From early 1932 to early 1934, Arkansas returned for another stint in the Pacific Fleet, followed by another tour of Europe later in the year. After the outbreak of World War II in September 1939, she was assigned to the reserve force for the Neutrality Patrols. She supported the replacement of Canadian troops by American ones maintaining the occupation of Iceland in July 1941 as an escort for the troopship convoys. In November, as it became increasingly apparent that the United States would become involved in World War II, Wyoming was reassigned as a gunnery training ship, a role she served in for the duration of the war. Arkansas, meanwhile, continued in front-line service during the war, first as an escort to convoys to North Africa, and then as a shore bombardment vessel. She supported the landings at Normandy in June 1944, shelling German positions at Omaha Beach, before bombarding Cherbourg later in the month. Her next bombardment mission came with Operation Dragoon, the invasion of southern France, in August that year. She was then transferred to the Pacific Theater of Operations for action against the Japanese. She bombarded Japanese positions on Iwo Jima in February 1945 and on Okinawa in April.

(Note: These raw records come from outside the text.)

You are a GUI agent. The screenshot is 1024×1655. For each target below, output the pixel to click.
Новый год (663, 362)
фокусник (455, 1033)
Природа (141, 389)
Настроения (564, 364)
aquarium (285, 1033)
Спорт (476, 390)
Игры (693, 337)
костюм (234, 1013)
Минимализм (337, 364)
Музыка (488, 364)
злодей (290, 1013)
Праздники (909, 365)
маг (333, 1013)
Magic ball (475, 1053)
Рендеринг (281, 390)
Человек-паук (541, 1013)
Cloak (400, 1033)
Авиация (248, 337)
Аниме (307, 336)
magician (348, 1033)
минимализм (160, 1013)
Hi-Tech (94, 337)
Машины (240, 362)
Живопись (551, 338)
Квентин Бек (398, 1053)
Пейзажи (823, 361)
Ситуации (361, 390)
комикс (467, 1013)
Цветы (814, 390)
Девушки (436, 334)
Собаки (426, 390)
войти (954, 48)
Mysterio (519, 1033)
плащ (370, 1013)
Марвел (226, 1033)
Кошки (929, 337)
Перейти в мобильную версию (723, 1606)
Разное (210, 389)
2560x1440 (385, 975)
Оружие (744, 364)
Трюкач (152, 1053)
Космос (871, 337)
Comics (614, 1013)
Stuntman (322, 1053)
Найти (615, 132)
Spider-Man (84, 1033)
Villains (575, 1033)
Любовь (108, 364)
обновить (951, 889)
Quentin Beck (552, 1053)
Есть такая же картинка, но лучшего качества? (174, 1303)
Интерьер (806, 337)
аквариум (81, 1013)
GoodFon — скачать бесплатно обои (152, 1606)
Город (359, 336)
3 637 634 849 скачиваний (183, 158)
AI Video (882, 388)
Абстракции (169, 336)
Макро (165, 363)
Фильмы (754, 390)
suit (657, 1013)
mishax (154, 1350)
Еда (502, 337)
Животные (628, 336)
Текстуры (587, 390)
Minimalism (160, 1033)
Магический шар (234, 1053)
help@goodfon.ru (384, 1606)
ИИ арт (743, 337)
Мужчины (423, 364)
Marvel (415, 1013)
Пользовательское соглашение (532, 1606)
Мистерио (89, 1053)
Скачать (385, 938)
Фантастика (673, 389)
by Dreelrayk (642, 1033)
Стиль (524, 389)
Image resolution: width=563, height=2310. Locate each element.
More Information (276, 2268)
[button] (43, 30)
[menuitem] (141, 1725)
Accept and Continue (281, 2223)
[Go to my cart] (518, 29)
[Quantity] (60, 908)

With the end of the war in September 1945, Arkansas was employed with Operation Magic Carpet, repatriating American soldiers in the Pacific. Wyoming remained in service briefly after the war, though she was decommissioned in August 1947. She was sold for scrap in October and subsequently broken up. Arkansas was instead retained for use as a target ship during the Operation Crossroads nuclear tests in mid-1946. She survived the first test, an air-burst code-named ABLE, though the second experiment, an underwater detonation code-named BAKER, sank the ship.